A thirty-two measure intro to "Bye, Bye, Baby" typifies the traits which animate Happy Hour, bassist Neal Miner's recent release on his Gut String Records imprint. After drummer Joe Strasser's snapping fingers establish a firm, uncluttered pulse, pianist Michael Kanan and Miner play a single chorus of eight-, four-, two- and one-bar exchanges. Their flawless execution of courtly, bebop-oriented lines simulates a continuous chain of thought. Like all of the tracks on the record, this neat prelude to Jule Styne's jaunty melody places equal emphasis on the trio's unity and the expression of individual voices.
Miner's five original compositions mesh with four choice items from the American popular songbook and one Charlie Parker tune.
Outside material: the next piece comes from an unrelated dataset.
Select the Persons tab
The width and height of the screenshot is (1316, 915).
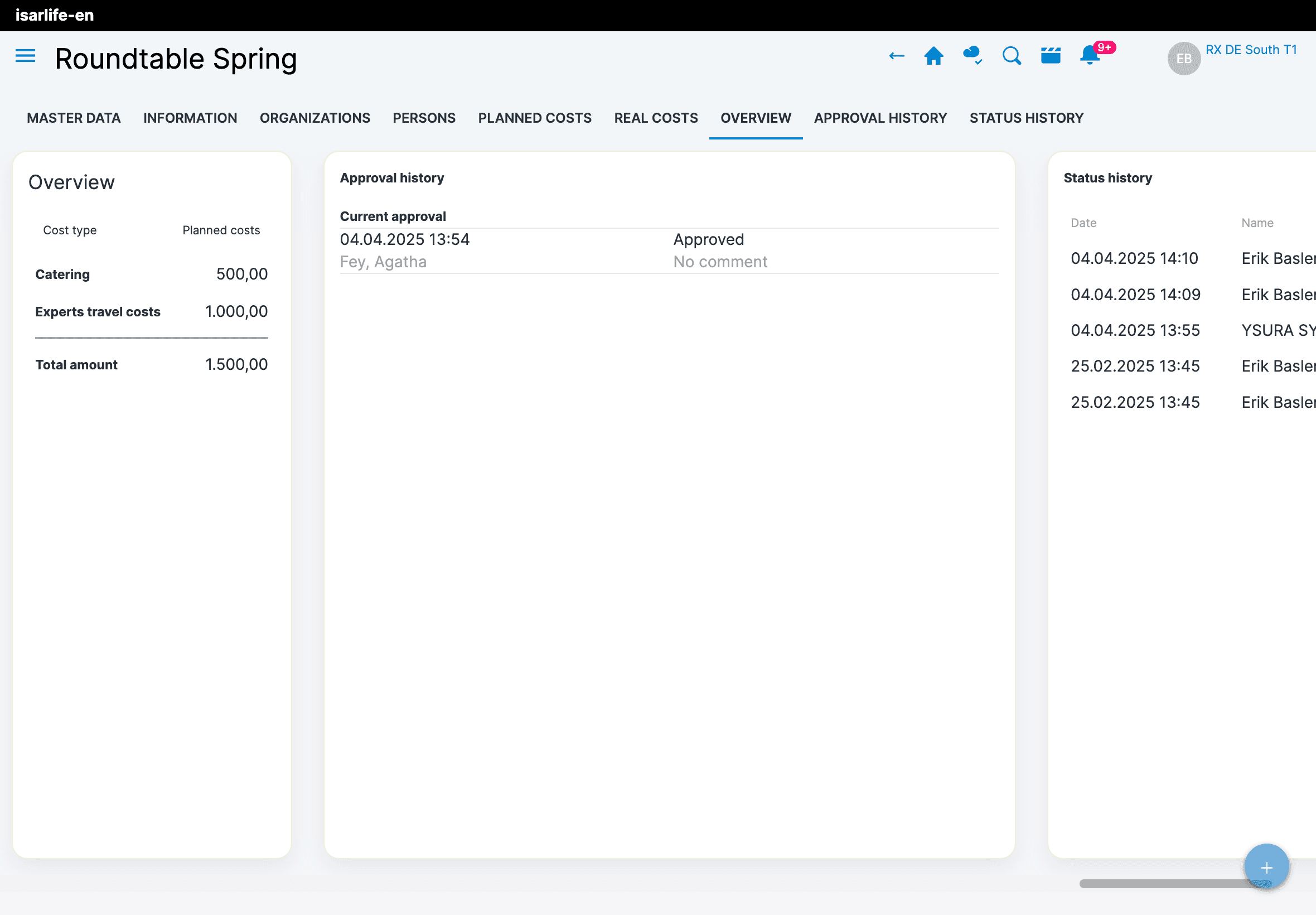(424, 118)
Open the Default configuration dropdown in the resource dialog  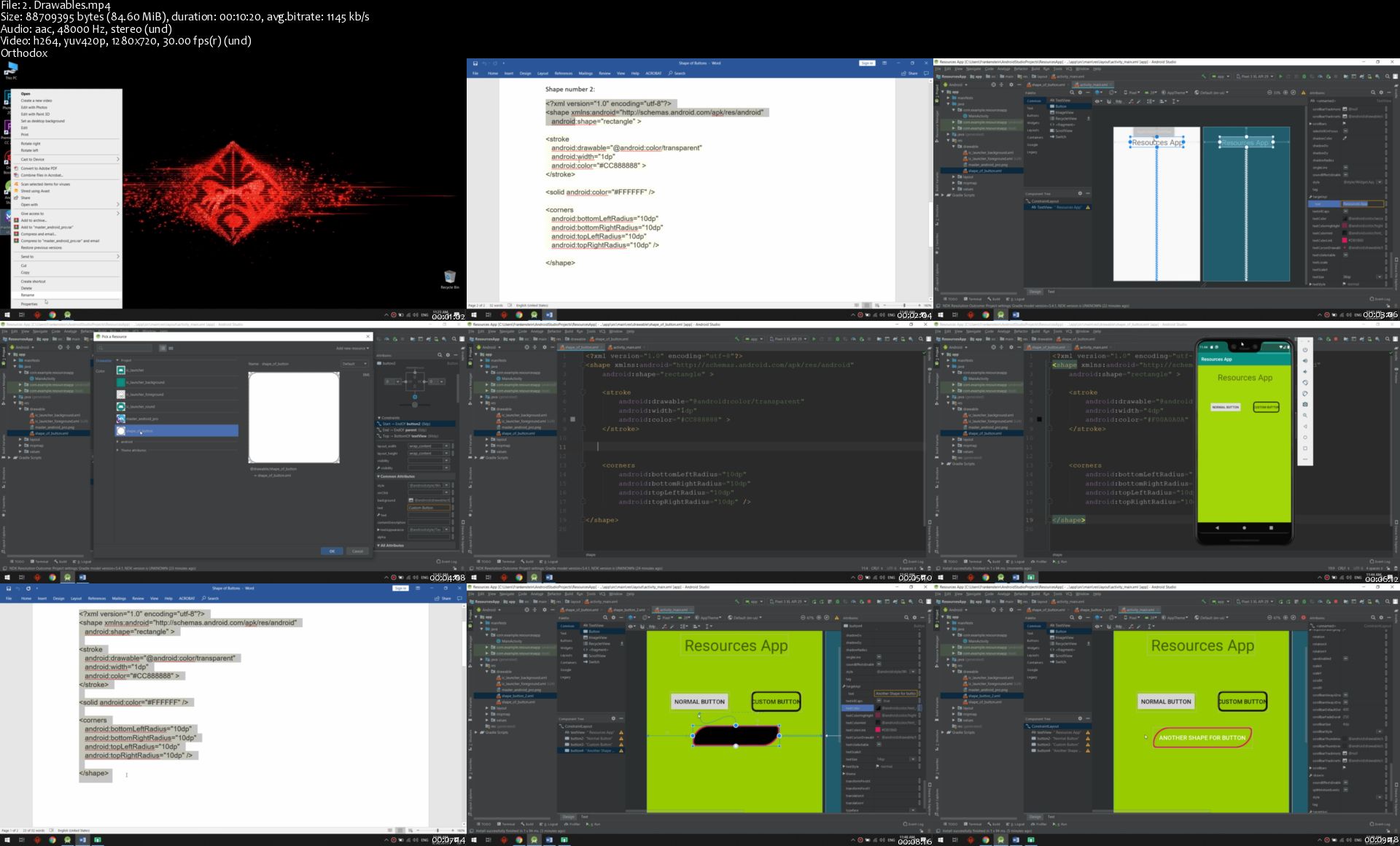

On several tracks he plays the melody or shares it with Kanan. Stylistically speaking, the music sounds familiar, yet there's nothing rote or predictable about it. The leader's ingenious arrangements offer something fresh at every turn while leaving the essence of each song intact. Short ancillary themes are often employed to introduce Miner's and Kanan's solos as well as Strasser's drum breaks.
Equally persuasive as an ensemble player and as a soloist, Miner handles both roles in a straightforward, almost unassuming manner. His four improvised choruses on "Doghouse Blues" feature neatly organized melodies and a sure rhythmic footing that never fails to swing. These elements are clothed in a full-bodied tone that lends itself to flexible phrasing. The weight of every note of the bassist's walking accompaniment to Kanan's solo moves the trio forward in a way that neither sags nor pushes too hard.
The exquisite tension generated by Kanan's "Boilermaker" improvisation doesn't emanate from velocity or showy gestures. He locks into Miner's and Strasser's Latin/Jazz/Funk bottom and finds abundant things to say amidst the busy, repetitive groove. The pianist's sparkling, tightly knit lines cleave to his mates' fluid swing throughout a single chorus on Charlie Parker's "Marmaduke."
Excepting the one instance of finger snapping, Strasser exclusively plays brushes. Readily adapting to the arrangements as well as the nuances of Miner's and Kanan's playing, his strokes offer a variety of timbres. A continuous hiss and the snap of the brush on the snare help Miner drive "Lullaby of the Leaves." Later on the drummer's two bar breaks are tied to the trio's variations of a two bar theme. Gradually ascending from a near whisper to a roar, he moves from wispy pats to the cymbal to abrupt, slapping hits to the snare and toms, tied to an emphatic, booting bass drum.
Don't be fooled by the record's relatively smooth surfaces, or its ostensible simplicity, as well as its brevity. Despite ten tracks in under forty-three minutes, Happy Hour is a rich listening experience that pays off handsomely, time and time again.
Doghouse Blues; Lullaby of the Leaves; Serenade in Blue; Boilermaker; At the Bistro; Bye, Bye, Baby; The Changing Scene; Between the Devil and the Deep Blue Sea; Marmaduke; Happy Hour.